* _Assignment_
Search the material for "header" and show all lines that contain it.

* _Given data_
=== Section Start ===
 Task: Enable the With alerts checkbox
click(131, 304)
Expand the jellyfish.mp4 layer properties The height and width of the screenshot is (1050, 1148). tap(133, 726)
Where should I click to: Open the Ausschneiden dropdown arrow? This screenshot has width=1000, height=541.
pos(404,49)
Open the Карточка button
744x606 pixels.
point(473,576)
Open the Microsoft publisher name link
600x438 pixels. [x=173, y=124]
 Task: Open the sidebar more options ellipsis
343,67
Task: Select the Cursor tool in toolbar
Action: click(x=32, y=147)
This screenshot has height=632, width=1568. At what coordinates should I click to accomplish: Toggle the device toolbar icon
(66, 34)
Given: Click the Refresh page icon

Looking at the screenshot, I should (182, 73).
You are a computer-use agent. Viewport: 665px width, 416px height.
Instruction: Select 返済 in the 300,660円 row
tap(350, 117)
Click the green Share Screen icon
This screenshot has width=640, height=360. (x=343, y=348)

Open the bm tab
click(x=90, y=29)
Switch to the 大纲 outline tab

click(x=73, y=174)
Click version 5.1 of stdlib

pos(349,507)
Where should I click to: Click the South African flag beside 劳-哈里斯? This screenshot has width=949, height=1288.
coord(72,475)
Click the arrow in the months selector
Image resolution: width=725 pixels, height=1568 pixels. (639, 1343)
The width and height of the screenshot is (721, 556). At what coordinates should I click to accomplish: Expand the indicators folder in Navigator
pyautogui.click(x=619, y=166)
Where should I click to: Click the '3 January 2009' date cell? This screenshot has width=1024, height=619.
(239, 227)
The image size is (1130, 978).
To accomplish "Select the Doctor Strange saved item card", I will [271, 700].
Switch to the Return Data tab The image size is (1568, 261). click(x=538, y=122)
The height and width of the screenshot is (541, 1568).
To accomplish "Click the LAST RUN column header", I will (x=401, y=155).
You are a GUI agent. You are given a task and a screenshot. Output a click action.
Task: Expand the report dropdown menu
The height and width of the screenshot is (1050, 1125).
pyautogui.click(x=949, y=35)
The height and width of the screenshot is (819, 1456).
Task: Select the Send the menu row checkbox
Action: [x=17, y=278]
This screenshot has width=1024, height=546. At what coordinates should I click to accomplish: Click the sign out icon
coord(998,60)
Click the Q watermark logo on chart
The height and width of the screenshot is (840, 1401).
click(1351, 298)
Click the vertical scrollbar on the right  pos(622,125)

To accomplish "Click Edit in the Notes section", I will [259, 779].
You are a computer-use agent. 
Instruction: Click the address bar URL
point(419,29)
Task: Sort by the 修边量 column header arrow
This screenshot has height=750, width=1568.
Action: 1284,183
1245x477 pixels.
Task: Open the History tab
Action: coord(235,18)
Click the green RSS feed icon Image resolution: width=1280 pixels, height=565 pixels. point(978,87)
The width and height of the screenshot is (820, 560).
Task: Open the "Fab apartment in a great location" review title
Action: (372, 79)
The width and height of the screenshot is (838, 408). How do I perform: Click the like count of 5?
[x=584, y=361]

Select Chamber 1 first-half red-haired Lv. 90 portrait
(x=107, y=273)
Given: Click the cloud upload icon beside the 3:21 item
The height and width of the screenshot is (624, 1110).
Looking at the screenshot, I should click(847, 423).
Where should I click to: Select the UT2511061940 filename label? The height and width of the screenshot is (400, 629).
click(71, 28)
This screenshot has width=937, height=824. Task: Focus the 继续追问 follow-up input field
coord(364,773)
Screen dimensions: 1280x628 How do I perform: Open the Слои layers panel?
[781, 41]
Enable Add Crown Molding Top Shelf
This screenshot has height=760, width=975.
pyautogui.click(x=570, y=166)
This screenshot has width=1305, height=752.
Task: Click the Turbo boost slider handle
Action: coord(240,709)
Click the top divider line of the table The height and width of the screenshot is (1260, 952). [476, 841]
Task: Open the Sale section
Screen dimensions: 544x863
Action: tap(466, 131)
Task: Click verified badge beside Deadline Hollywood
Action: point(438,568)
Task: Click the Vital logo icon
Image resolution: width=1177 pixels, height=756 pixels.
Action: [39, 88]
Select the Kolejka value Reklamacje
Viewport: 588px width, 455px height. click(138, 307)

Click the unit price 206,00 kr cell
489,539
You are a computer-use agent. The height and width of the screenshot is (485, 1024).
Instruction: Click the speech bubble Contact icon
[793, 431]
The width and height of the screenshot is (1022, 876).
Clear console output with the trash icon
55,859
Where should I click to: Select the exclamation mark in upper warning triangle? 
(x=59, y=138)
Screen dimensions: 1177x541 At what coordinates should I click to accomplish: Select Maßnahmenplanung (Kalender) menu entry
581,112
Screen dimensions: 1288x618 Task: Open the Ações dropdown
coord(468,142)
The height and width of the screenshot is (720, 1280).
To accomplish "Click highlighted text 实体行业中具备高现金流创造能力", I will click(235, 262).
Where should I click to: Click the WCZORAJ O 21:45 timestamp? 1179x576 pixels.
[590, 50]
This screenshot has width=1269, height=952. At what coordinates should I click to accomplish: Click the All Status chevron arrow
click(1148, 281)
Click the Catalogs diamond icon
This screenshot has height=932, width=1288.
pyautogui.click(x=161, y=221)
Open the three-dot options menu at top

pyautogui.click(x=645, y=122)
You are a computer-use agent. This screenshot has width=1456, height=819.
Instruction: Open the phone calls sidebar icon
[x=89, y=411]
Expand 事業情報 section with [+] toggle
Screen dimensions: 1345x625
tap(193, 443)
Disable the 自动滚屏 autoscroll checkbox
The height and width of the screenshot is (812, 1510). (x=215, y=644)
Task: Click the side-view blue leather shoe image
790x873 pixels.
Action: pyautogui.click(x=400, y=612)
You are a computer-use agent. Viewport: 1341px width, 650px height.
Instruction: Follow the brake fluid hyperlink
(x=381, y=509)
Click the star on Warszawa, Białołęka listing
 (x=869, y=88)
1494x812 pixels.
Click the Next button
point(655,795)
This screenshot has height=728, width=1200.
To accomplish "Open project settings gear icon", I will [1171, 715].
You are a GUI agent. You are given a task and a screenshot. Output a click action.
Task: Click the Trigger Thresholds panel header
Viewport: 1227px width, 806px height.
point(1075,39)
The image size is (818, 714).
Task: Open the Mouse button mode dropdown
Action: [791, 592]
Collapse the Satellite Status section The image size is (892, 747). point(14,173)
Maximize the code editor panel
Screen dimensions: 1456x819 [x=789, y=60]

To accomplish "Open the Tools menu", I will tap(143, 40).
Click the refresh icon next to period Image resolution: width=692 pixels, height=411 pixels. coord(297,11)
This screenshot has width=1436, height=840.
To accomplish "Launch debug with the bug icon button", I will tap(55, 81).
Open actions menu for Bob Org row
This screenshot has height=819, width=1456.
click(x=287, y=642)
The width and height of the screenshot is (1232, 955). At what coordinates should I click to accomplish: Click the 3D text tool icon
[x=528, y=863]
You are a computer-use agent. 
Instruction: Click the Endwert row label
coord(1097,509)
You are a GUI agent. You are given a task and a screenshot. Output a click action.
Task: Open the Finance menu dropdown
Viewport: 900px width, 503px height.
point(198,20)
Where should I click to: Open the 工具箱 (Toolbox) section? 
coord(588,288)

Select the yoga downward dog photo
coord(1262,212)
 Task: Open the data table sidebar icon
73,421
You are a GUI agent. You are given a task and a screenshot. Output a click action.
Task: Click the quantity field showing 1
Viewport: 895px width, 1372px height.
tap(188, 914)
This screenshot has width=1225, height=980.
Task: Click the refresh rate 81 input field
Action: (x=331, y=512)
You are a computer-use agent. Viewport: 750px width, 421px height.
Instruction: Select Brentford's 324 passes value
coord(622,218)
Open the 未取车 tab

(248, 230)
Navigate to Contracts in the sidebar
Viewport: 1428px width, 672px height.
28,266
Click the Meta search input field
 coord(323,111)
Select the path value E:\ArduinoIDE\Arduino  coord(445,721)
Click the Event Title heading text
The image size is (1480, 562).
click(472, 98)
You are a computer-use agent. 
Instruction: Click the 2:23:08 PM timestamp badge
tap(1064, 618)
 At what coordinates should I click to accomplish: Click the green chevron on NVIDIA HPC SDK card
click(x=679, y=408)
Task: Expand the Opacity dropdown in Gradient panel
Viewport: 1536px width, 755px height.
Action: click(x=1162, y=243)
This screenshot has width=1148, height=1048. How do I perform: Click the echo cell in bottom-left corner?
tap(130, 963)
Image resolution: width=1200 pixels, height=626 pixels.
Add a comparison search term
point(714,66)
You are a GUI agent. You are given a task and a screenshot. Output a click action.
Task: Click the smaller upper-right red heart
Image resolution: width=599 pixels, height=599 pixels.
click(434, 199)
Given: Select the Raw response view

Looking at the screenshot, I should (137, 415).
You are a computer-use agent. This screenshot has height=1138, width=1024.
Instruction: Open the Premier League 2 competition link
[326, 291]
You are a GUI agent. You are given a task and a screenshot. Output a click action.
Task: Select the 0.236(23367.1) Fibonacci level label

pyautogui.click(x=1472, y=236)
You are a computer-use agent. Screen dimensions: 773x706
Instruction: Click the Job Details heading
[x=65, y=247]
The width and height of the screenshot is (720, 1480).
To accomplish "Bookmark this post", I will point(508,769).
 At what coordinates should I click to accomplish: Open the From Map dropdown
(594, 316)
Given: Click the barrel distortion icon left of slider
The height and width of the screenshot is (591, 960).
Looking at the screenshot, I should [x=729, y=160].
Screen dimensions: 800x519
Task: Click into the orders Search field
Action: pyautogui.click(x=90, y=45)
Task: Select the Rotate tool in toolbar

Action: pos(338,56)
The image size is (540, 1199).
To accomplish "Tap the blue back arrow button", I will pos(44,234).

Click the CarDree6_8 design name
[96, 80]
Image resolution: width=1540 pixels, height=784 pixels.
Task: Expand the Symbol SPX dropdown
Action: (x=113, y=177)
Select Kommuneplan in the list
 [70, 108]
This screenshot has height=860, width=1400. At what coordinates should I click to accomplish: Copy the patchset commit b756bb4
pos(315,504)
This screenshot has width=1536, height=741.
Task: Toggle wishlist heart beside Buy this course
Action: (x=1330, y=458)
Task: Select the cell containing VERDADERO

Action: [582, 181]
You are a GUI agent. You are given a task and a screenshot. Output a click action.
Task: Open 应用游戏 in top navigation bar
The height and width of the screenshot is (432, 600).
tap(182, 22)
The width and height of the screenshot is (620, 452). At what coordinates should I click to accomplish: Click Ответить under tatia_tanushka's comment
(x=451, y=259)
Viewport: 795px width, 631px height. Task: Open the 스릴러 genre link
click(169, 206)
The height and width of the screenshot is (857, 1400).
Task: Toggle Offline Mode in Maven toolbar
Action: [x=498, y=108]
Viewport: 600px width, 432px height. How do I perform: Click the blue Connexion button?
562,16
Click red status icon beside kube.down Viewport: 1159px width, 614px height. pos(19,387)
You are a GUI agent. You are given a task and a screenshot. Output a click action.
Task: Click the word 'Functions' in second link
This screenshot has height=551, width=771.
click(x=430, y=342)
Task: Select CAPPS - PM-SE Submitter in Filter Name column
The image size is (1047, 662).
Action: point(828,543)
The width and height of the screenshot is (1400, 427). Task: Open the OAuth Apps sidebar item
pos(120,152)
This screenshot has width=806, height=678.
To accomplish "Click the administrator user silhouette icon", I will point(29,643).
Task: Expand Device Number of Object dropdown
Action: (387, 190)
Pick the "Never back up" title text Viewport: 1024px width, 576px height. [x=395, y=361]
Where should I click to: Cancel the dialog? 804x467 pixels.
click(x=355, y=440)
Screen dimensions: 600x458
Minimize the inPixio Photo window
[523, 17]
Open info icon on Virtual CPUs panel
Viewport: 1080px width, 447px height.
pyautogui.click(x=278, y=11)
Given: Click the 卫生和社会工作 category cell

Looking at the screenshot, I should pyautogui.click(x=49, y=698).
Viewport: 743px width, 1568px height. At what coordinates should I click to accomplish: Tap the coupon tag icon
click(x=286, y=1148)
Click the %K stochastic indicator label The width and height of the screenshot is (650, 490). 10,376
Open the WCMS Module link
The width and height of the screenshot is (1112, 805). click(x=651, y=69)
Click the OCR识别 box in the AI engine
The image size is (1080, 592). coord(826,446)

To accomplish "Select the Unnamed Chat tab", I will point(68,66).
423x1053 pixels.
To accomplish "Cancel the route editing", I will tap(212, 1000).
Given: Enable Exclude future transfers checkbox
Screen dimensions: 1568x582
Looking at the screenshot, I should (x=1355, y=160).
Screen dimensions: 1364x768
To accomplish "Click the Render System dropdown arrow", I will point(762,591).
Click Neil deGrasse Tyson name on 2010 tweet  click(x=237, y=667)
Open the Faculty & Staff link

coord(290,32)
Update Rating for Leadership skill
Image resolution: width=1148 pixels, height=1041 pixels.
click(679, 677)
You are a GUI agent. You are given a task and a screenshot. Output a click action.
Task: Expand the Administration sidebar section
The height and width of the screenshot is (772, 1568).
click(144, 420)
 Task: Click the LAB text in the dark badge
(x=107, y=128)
=== Section End ===
* _Task answer_
To accomplish "Click the LAST RUN column header", I will (x=401, y=155).
Task: Sort by the 修边量 column header arrow
Task: Click the Trigger Thresholds panel header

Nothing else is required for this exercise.